GOAL OF THE EXERCISE:
Total the lines of the listing below that hold the word "agent". Output nothing except that number.

SOURCE MATERIAL:
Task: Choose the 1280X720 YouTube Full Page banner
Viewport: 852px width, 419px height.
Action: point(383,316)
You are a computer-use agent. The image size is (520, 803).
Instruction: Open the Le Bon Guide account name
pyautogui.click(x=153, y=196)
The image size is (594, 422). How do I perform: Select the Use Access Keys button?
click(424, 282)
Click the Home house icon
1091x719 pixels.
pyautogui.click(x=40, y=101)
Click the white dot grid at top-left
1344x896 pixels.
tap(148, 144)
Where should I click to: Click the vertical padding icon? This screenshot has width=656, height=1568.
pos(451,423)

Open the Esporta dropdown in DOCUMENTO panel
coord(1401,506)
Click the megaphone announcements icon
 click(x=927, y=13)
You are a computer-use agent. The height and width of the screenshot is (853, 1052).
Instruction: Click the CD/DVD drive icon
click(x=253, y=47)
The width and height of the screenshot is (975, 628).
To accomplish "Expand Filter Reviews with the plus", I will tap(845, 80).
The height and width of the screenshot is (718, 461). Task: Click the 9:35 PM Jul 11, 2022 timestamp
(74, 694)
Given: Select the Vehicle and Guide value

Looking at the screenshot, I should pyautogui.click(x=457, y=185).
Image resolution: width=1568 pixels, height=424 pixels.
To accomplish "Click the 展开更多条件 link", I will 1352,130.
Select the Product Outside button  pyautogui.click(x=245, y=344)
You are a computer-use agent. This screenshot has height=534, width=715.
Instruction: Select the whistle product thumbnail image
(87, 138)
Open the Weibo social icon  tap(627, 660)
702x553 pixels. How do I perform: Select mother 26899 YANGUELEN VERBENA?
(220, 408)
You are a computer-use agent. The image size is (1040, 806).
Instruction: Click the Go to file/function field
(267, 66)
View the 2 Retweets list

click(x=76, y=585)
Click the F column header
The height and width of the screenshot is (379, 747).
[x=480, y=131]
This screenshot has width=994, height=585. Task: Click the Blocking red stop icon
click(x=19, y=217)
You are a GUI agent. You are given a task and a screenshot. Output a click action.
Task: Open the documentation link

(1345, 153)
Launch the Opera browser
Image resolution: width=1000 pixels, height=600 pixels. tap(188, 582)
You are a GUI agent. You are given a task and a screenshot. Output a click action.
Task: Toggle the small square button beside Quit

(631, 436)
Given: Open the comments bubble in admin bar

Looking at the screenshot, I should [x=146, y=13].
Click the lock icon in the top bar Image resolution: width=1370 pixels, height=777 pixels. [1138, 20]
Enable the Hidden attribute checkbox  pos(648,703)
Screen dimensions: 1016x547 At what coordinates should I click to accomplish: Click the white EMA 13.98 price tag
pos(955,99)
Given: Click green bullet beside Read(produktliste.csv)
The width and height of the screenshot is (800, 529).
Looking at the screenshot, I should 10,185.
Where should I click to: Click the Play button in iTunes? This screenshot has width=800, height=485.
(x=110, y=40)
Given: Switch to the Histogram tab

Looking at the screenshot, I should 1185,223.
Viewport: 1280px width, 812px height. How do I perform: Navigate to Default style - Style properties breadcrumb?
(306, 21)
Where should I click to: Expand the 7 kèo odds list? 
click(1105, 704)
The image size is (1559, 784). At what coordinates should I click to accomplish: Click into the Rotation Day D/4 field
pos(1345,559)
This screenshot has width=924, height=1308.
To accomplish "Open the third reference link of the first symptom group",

ANSWER BELOW:
6